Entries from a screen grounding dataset
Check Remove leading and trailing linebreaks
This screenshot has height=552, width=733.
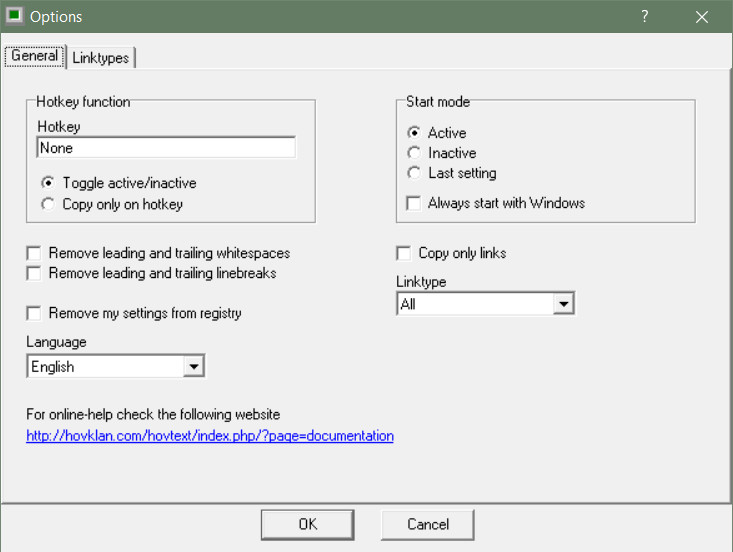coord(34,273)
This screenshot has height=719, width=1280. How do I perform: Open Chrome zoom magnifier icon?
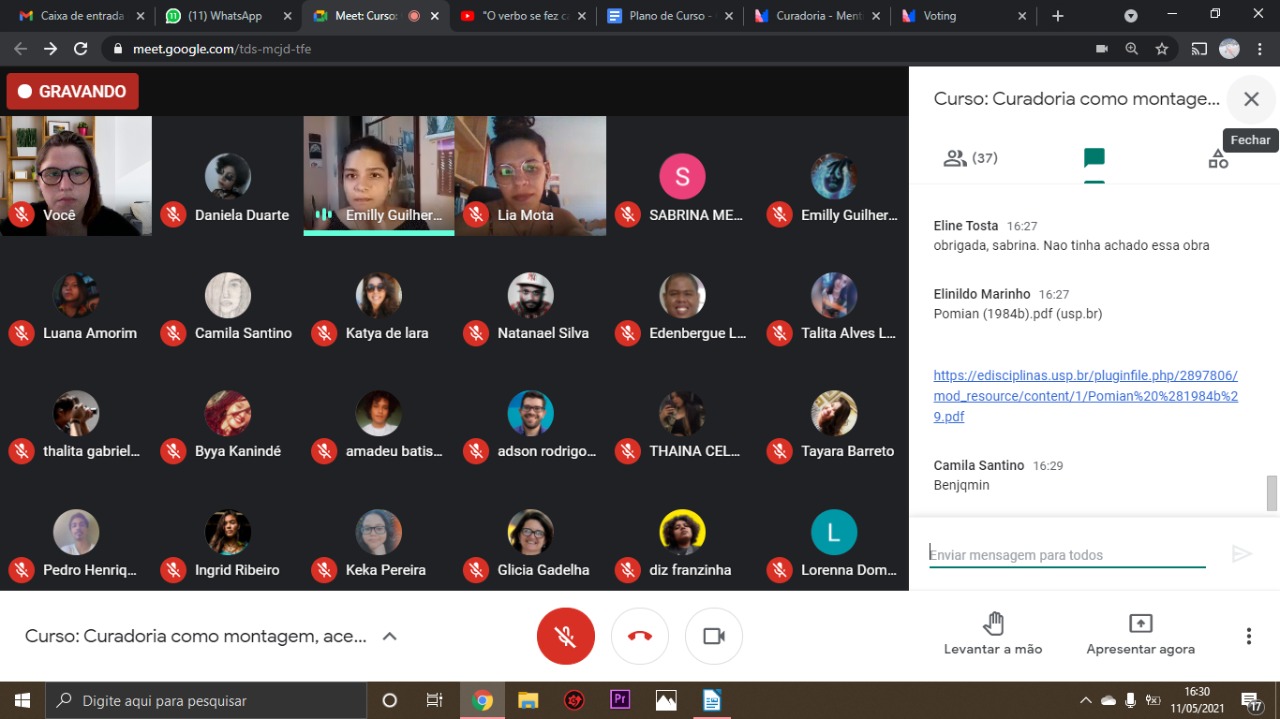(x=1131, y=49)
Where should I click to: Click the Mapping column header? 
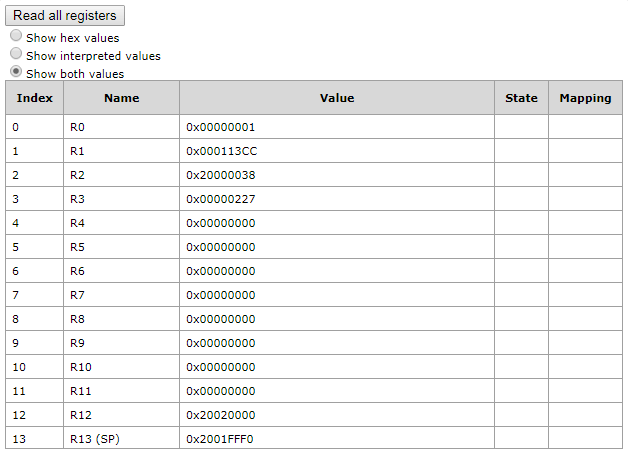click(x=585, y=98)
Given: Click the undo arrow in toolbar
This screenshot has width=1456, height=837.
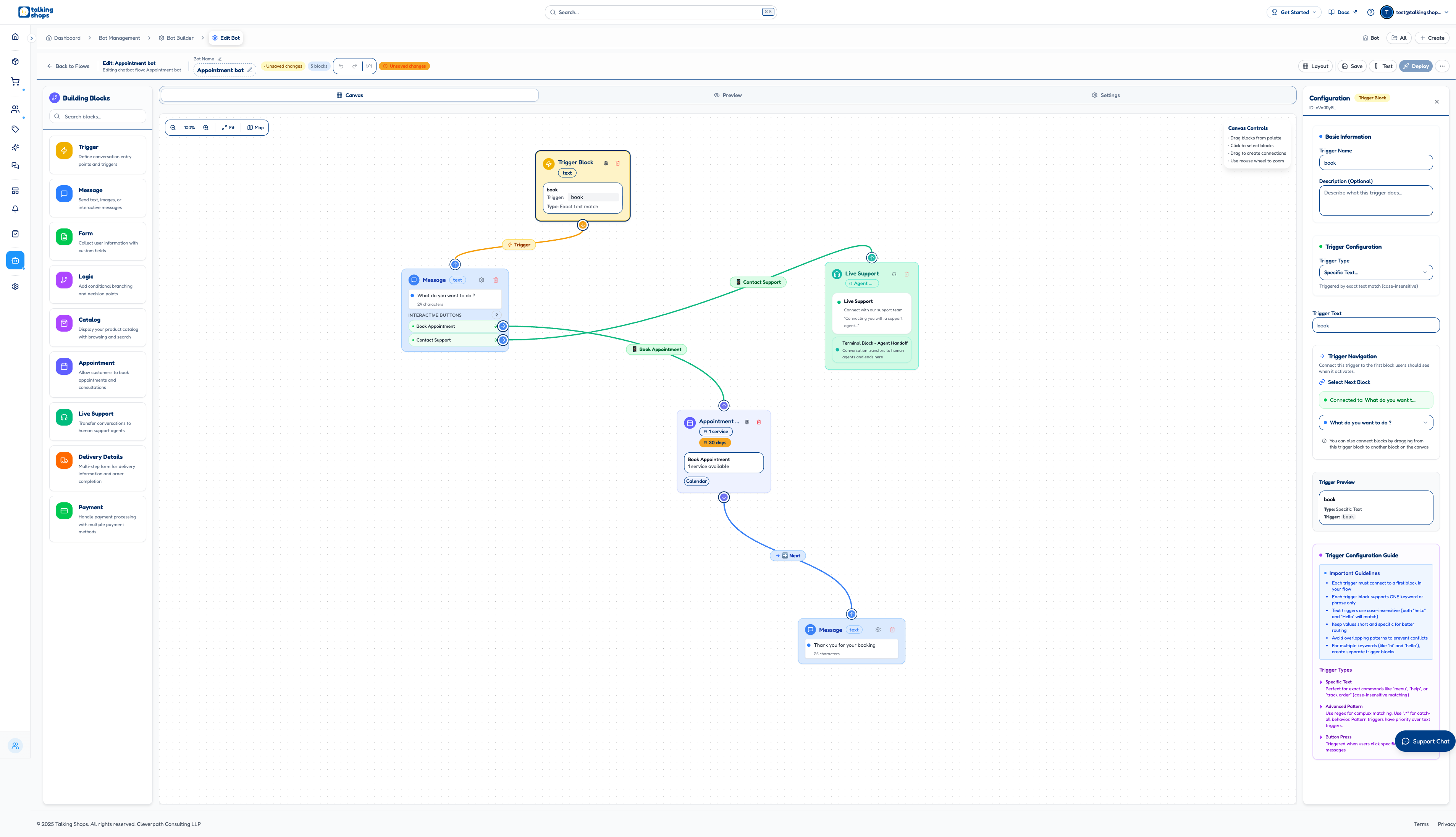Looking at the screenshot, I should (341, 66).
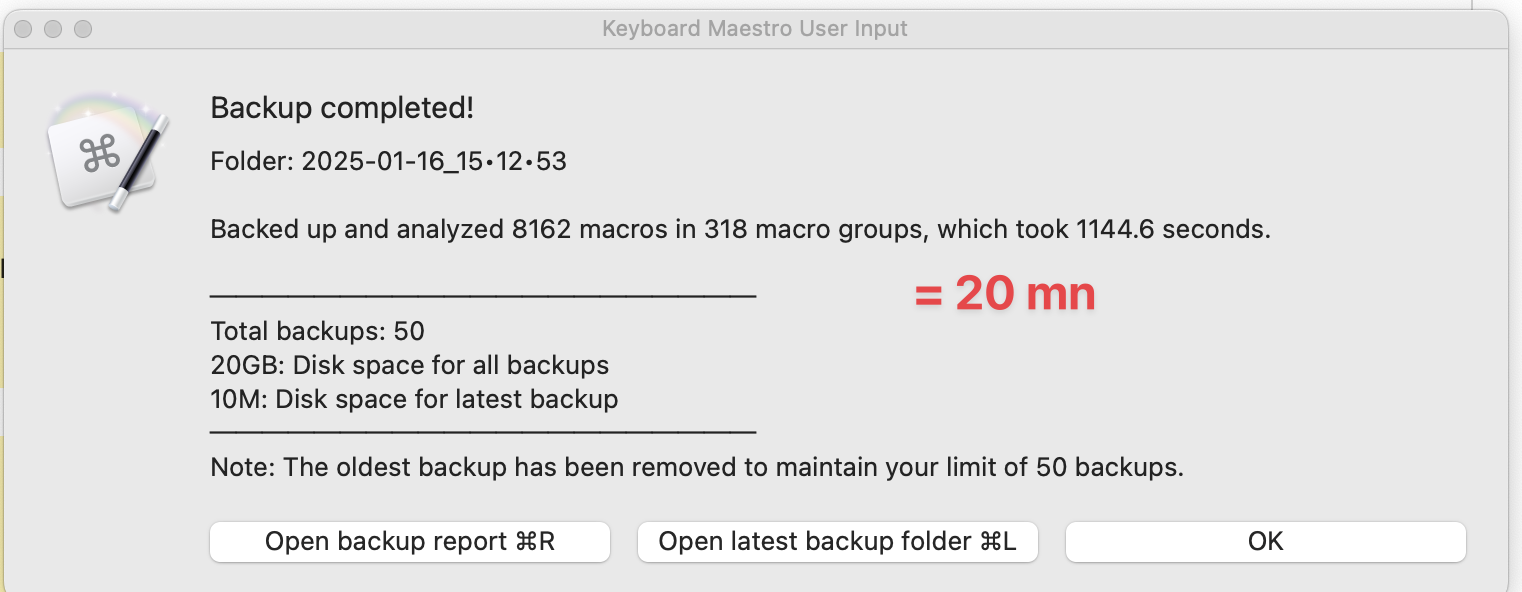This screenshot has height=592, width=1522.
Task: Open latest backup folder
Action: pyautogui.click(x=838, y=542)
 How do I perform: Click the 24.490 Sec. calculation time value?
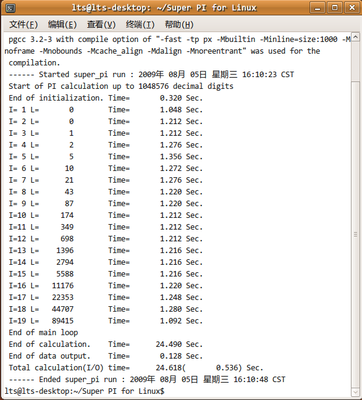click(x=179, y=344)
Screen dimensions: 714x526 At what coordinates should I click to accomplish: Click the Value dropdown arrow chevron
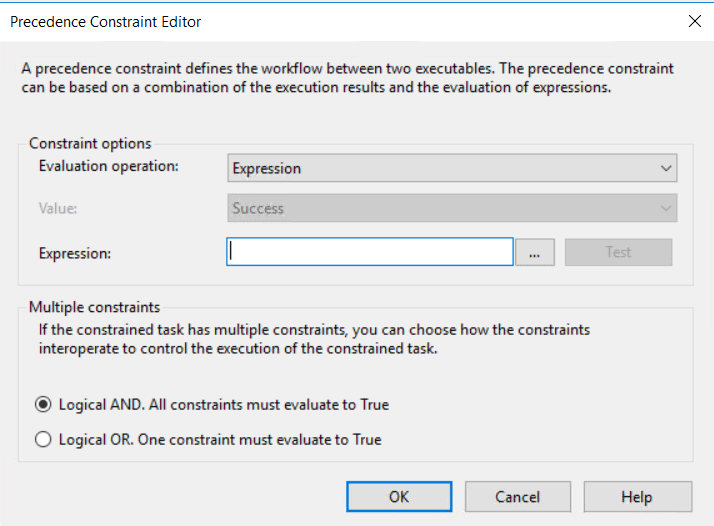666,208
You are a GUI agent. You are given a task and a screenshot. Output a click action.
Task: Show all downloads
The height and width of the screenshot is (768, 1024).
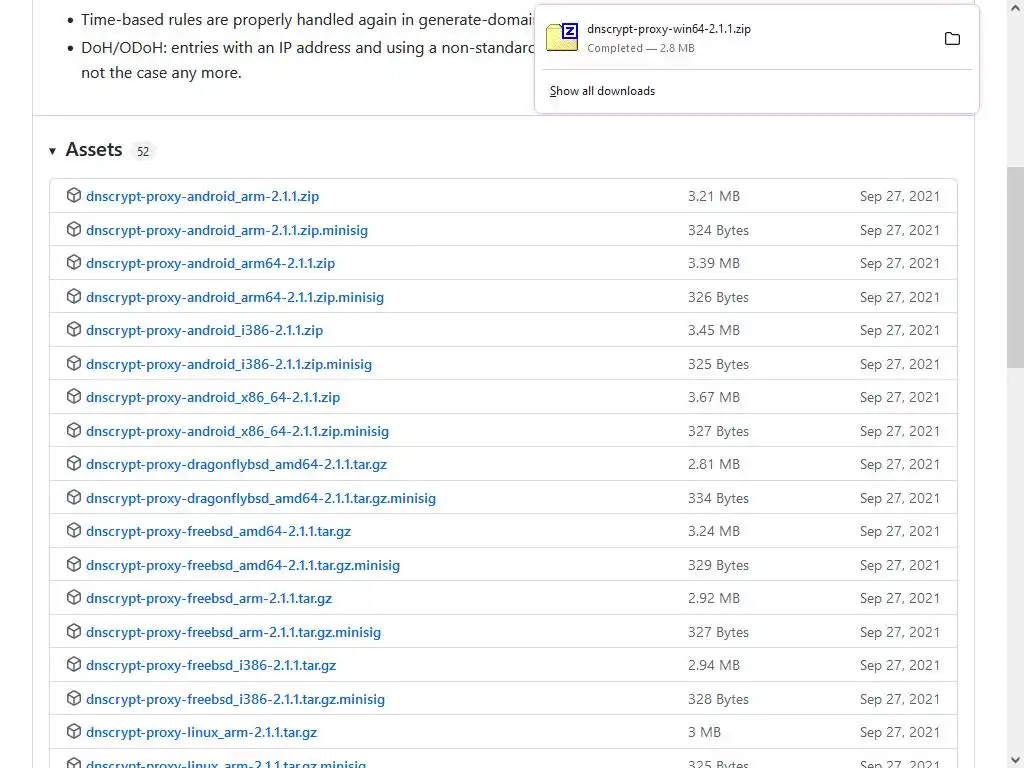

-- Required work --
Repeat all of the entries above word for word, but leave out the pictures.

-- Solution to the problem --
Check Remove leading and trailing linebreaks
This screenshot has height=552, width=733.
coord(34,273)
This screenshot has height=719, width=1280. How do I perform: Open Chrome zoom magnifier icon?
(x=1131, y=49)
Where should I click to: Click the Mapping column header? 
click(x=585, y=98)
Given: Click the undo arrow in toolbar
This screenshot has width=1456, height=837.
Looking at the screenshot, I should (341, 66).
This screenshot has height=592, width=1522.
Task: Open latest backup folder
Action: pyautogui.click(x=838, y=542)
 How do I perform: Click the 24.490 Sec. calculation time value?
click(x=179, y=344)
Screen dimensions: 714x526 At what coordinates should I click to accomplish: Click the Value dropdown arrow chevron
666,208
You are a GUI agent. You are given a task and a screenshot. Output a click action.
Task: Show all downloads
The height and width of the screenshot is (768, 1024).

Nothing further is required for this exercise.